=== Exercices proposés ===
1. Répondez aux questions suivantes à partir du texte sur le Québec et le Canada :
(a) Quelles deux fêtes seront célébrées au cours des deux prochaines semaines ?
(b) Par quel type de récit le narratif binational a-t-il été remplacé ?
(c) Qui dirige le nouveau gouvernement issu de la Coalition avenir Québec ?
2. Poursuivez la rédaction du texte sur le Québec et le Canada en 2019 à partir de sa dernière phrase.

=== Texte à lire ===
================================
Dans les deux prochaines semaines, nous serons appelés à célébrer tour à tour, comme c'est la tradition chez nous, la Fête nationale du Québec et la fête du Canada. Pays complexe aux appartenances multiples, le Canada est notre pays. Le Québec dans la frileuse insécurité de son histoire célébrera aussi sa fête nationale. Deux appartenances, deux fidélités qui tout au long de notre histoire commune sont souvent entrées en collision et ont donné lieu à l'existence de récits différents de notre expérience du passé.
Se souvenir, se remémorer notre passé commun n'est pas chose aisée. Nous sommes des collectivités nationales enfermés dans la même maison. Qui plus est, il serait faux de croire que notre expérience commune du passé ne se traduise que par l'histoire de deux peuples fondateurs. Nous sommes passés d'un narratif binational à un récit plurinational. De nos jours, comment peut-on penser le Canada sans y inclure les nations autochtones, les Acadiens et les Québécois entendus comme tous les habitants du territoire du Québec adhérant à une culture majoritaire francophone ayant des institutions particulières comme le Code civil ? À l'aube d'une élection fédérale et de nos fêtes nationales, c'est un moment privilégié pour réfléchir aux questions fondamentales que sont : d'où venons-nous ? Qui sommes-nous ? Où allons-nous ? Quelques réflexions existentielles sur le Québec et le Canada en 2019. Première partie...
Le Québec apaisé
Je suis d'avis que le Québec de l'été 2019 est un Québec apaisé. Cela est lié au résultat de la dernière élection québécoise qui a donné un nouveau gouvernement issu de la Coalition avenir Québec dirigé par François Legault. Pour la première fois des cinquante dernières années, le gouvernement du Québec est issu d'une autre formation politique que le Parti libéral du Québec ou le Parti Québécois. Deux formations politiques qui ont poussé jusqu'à ses limites extrêmes l'opposition entre fédéralistes et souverainistes, au point où les gens ne veulent plus entendre parler de politique dans ces termes binaires opposés et où le simple fait d'évoquer l'idée de la tenue d'un référendum est devenu suffisant pour faire basculer les intentions de vote. Pourtant, un référendum c'est un exercice démocratique légitime.
================================
Entrées de position d'élément:
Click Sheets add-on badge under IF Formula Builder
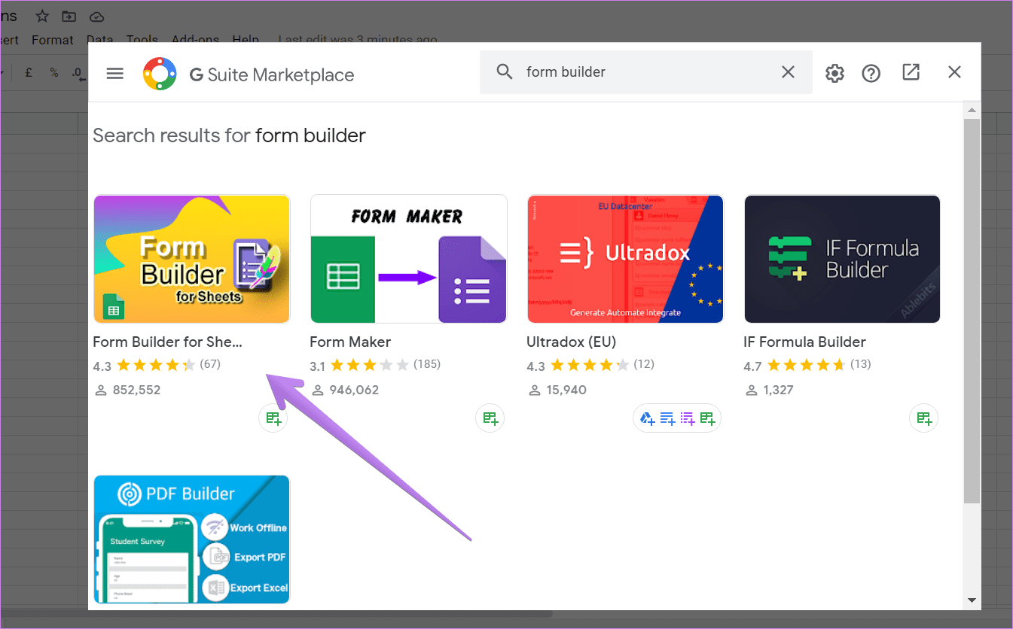Viewport: 1013px width, 629px height. 924,418
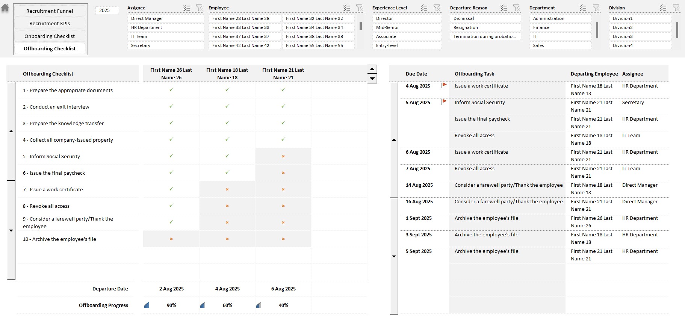Select Mid-Senior experience level
The image size is (685, 316).
[407, 27]
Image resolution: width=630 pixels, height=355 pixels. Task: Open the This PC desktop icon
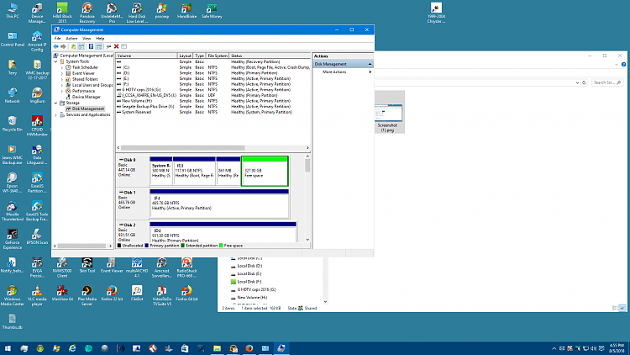[x=13, y=8]
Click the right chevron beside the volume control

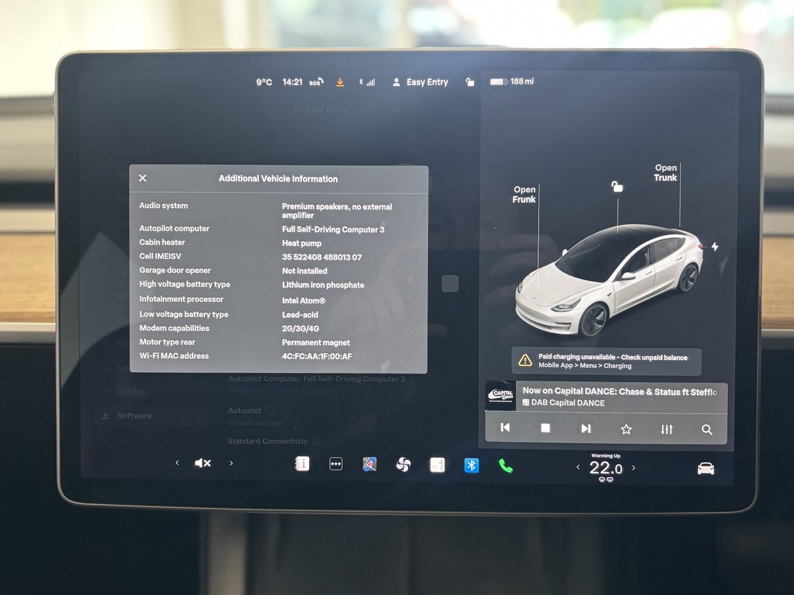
================================
=== Exercices corrigés ===
1.
(a) La Fête nationale du Québec et la fête du Canada.
(b) Par un récit plurinational.
(c) François Legault.

2.
Pour la première fois depuis longtemps, dû au talent particulier du premier ministre actuel François Legault, la population a l'impression que quelqu'un gouverne en son nom. Ce n'est pas rien. Prenons comme exemples la question du port des signes religieux pour les personnes en autorité, le projet de loi 21, ou la question de l'immigration ou encore l'assainissement de nos mœurs politiques, dans tous ces dossiers, le gouvernement caquiste de François Legault charrie avec lui la perception qu'il gouverne au nom de tous et du bien commun. Pour le moment, on n'entend pas que l'on ne peut pas agir, car c'est contraire aux chartes des droits, que nous vivons dans une économie mondialisée et que les règles internationales interdisent de prendre des actions énergiques pour répondre aux préoccupations de la population sur tel ou tel enjeu.
Bien entendu, il y a beaucoup d'impressions dans cela. Nous sommes toujours liés à de nombreuses ententes internationales, redevables à un cadre étatique, le Canada, qui est lié par sa signature à de nombreux traités internationaux et surtout une économie bien fragile eu égard aux règles du jeu d'une économie mondialisée trop souvent aux mains d'entreprises qui se comportent comme de véritables prédateurs sans conscience sociale. Le meilleur exemple est bien sûr l'incurie de tous les gouvernements de la planète à l'égard de la question de la lutte aux changements climatiques. Quoi qu'il en soit, nous avons depuis octobre dernier un gouvernement qui parle en notre nom au Québec. C'est ce qui explique, à mon sens, le haut taux de satisfaction de la population à l'égard du gouvernement caquiste de François Legault.
Illusions ou réalités ?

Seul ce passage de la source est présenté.